**TEXTE À LIRE**

Bon ben voilà... mon empathie revient petit à petit.
Je dois dire que j’étais bien sans. A ne pas ressentir la douleur des autres. Avoir juste mes émotions à gérer c’est déjà bien suffisant. Mais je suis faite ainsi alors, pas d’échappatoire.
De ces quelques semaines de calme j’ai au moins pu apprendre des choses et renouer avec mon vrai moi, celui qui existe sans le filtre des autres sentiments. Me retrouver.

**DONNÉES ENREGISTRÉES**

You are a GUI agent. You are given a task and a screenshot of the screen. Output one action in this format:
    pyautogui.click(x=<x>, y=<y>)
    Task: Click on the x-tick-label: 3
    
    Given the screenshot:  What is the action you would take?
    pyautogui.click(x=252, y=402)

**ACTIVITÉS**
1) Recopiez le texte sur l'empathie en commençant par « Bon ben voilà... » et en allant jusqu'à « alors, pas d’échappatoire. ».
2) Écrivez la suite du texte sur le retour de l'empathie, après sa dernière phrase.
Vous n'avez pas besoin des enregistrements.

**RÉPONSES PAR NUMÉRO**
1)
Bon ben voilà... mon empathie revient petit à petit.
Je dois dire que j’étais bien sans. A ne pas ressentir la douleur des autres. Avoir juste mes émotions à gérer c’est déjà bien suffisant. Mais je suis faite ainsi alors, pas d’échappatoire.

2)
Je me suis mise à rejouer du piano parce que c’est ce qui me fait vraiment vibrer. J’ai aussi réussi à imposer quelques limites à mes filles, qu’on puisse profiter du temps passé ensemble sans que je devienne leur esclave personnel (on obtient beaucoup trop de moi rien qu’avec un air chafouin). J’ai aussi réussi à éliminer la tristesse que j’avais pour mon amoureux mystère. Je crois que c’est lui qui me pourrit le plus les idées et je me suis rendue compte qu’en fait son “connard” il l’a amplement mérité. Je n’ai aucune affection pour cet espèce de minable pervers. Et si je le croisais en vrai, sa beigne il la mangerait!
Mais bon... retour à l’empathie. Au moins je peux aider les gens en souffrance autour de moi.